PRP (Platelet Rich Plasma) is a new and exciting addition to dermatology. This procedure involves removing an amount of blood equivalent to a blood draw for routine tests.
The blood is then centrifuged in two steps, to remove unwanted red blood cells and white blood cells, preserving the plasma, a yellow clear fluid, which is rich in platelets and important growth factors.
This serum is then gently injected into the skin through a very fine needle. Recently, studies have shown that this approach boosts the skin with essential nutrients that allow it to renew itself, even after a single session. Among other interesting studies, there was an increased improvement of difficult acne scars after laser resurfacing on the side where PRP was added, and in another, a single PRP session improved the appearance and depth of the deep groove under the eye, known as tear trough. Also, PRP was found useful to help regrow hair after a hair loss episode and even in the common hereditary thinning process of androgenetic alopecia.
|Side not treated with PRP
||Side after 3 months of treatment|
This is like adding healthy fertilisers to the skin, and allowing nature to fix itself, or even following up by added activation using laser for example.
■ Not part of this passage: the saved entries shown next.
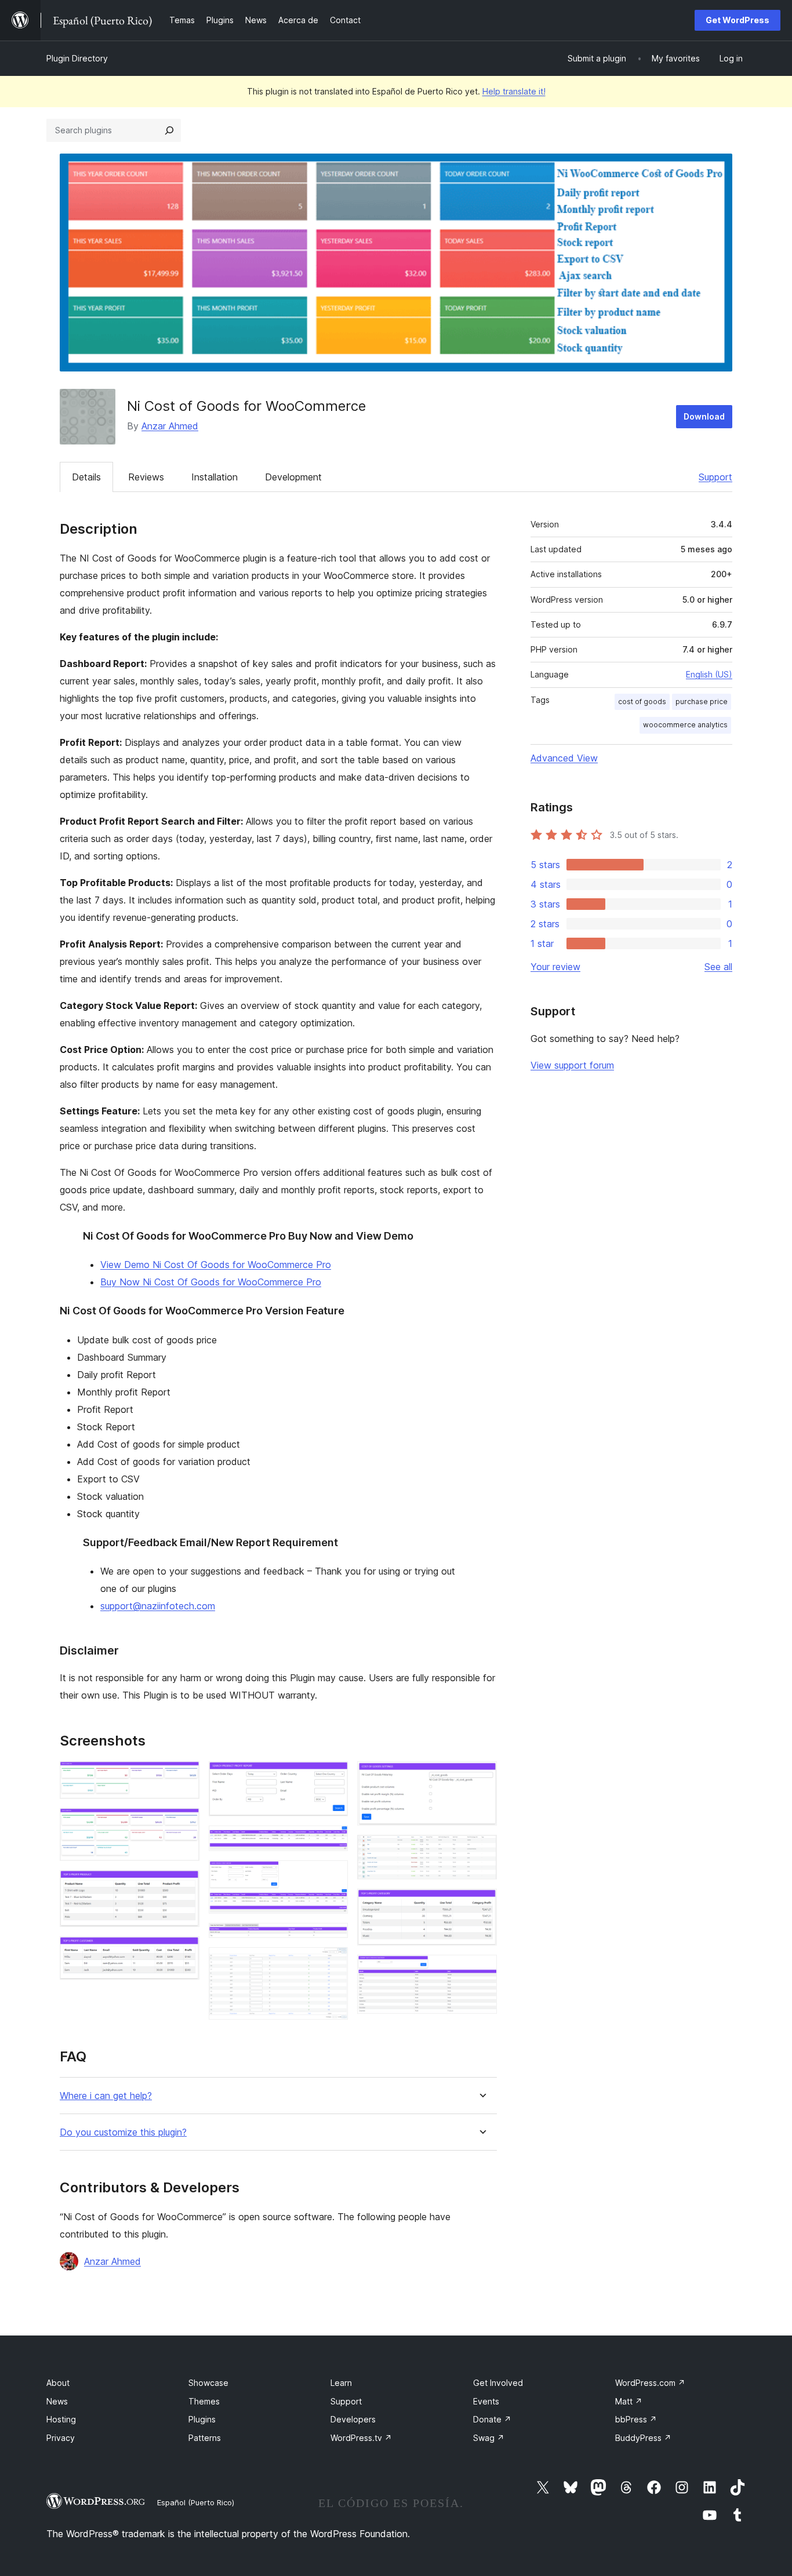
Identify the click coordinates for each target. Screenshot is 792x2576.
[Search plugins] (169, 130)
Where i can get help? (106, 2095)
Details (86, 477)
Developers (353, 2419)
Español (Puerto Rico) (195, 2502)
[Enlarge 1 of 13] (184, 1777)
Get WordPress (737, 20)
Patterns (204, 2438)
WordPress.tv (361, 2438)
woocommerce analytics (685, 724)
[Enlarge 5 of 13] (332, 1777)
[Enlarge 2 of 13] (184, 1824)
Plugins (202, 2419)
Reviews (146, 477)
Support (715, 477)
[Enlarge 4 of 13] (184, 1952)
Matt (628, 2401)
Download (704, 416)
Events (486, 2401)
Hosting (61, 2419)
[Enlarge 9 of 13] (332, 1963)
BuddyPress (643, 2438)
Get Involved (498, 2383)
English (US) (709, 674)
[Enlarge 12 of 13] (481, 1904)
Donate (492, 2419)
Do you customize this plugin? (123, 2132)
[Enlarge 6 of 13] (332, 1841)
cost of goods (642, 701)
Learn (341, 2383)
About (58, 2383)
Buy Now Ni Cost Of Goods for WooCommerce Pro (210, 1282)
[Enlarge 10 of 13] (481, 1777)
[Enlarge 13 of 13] (481, 1970)
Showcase (208, 2383)
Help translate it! (514, 91)
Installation (214, 477)
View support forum (572, 1065)
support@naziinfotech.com (157, 1606)
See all (718, 966)
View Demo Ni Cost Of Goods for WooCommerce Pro (215, 1264)
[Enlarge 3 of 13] (184, 1886)
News (57, 2401)
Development (293, 477)
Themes (204, 2401)
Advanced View (564, 758)
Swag (488, 2438)
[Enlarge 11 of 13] (481, 1850)
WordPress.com (650, 2383)
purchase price (701, 701)
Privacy (60, 2438)
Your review (555, 966)
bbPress (636, 2419)
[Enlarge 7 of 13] (332, 1876)
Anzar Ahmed (169, 426)
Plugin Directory (77, 58)
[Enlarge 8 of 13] (332, 1938)
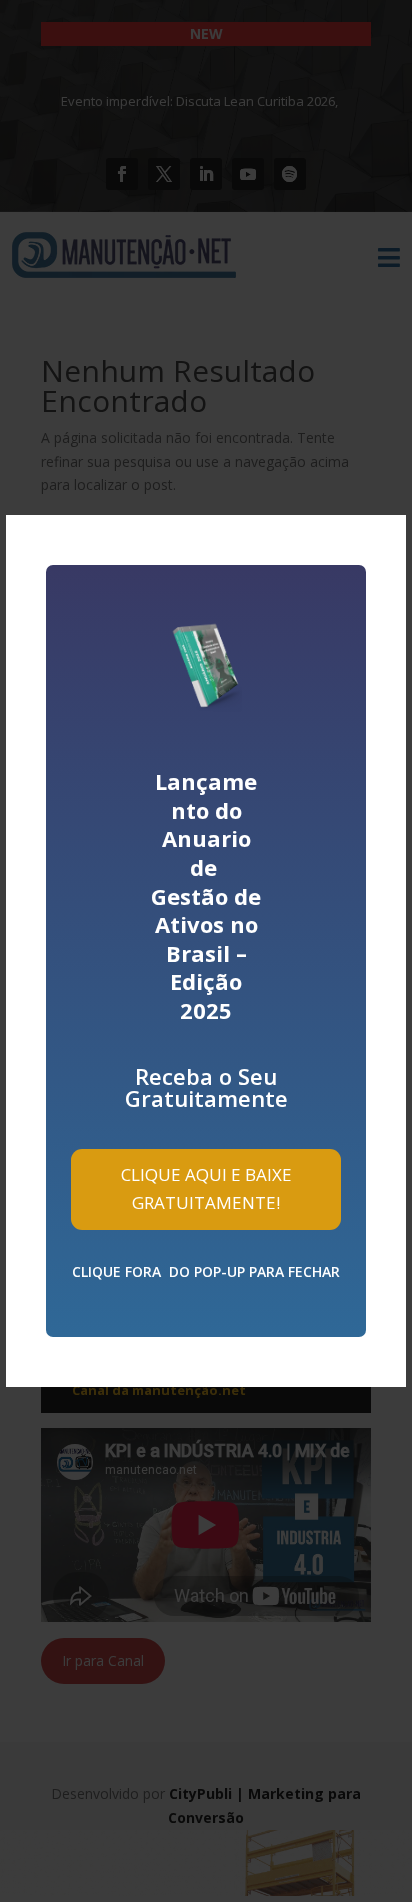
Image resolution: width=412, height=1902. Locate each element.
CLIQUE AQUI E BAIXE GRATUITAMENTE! (206, 1189)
In my practice, initial one-sided treatments showed improvement of texture, acne scars and even laugh lines, after a single session, lasting several months!
A PRP session takes about 20 minutes, may leave a few bruises, though not much because of the platelets and other factors such as fibrinogen that are included and that help reduce bleeding. It is advisable to repeat it after 3-4 months to optimise results, and then once or twice a year as needed. PRP is most useful in areas of skin laxity such as the face and around the eyes, the neck, and any other area of loose skin
especially of the abdomen and knees. It is also recommended in preparation for resurfacing of the skin, and to treat hair loss. As a preparation, it is advised to avoid aspirin, anti-inflammatories and vitamins such as Vitamin E and Omega-3 for a week, and avoid alcohol and garlic for 3 days.
Like all dermatological procedures, PRP requires knowledge in dermatology, and in addition, the proper handling of blood. PRP carries a risk of infection and other complications, which are extremely rare when done in the proper setting. PRP should only be done by specialised physicians in a proper medical setting.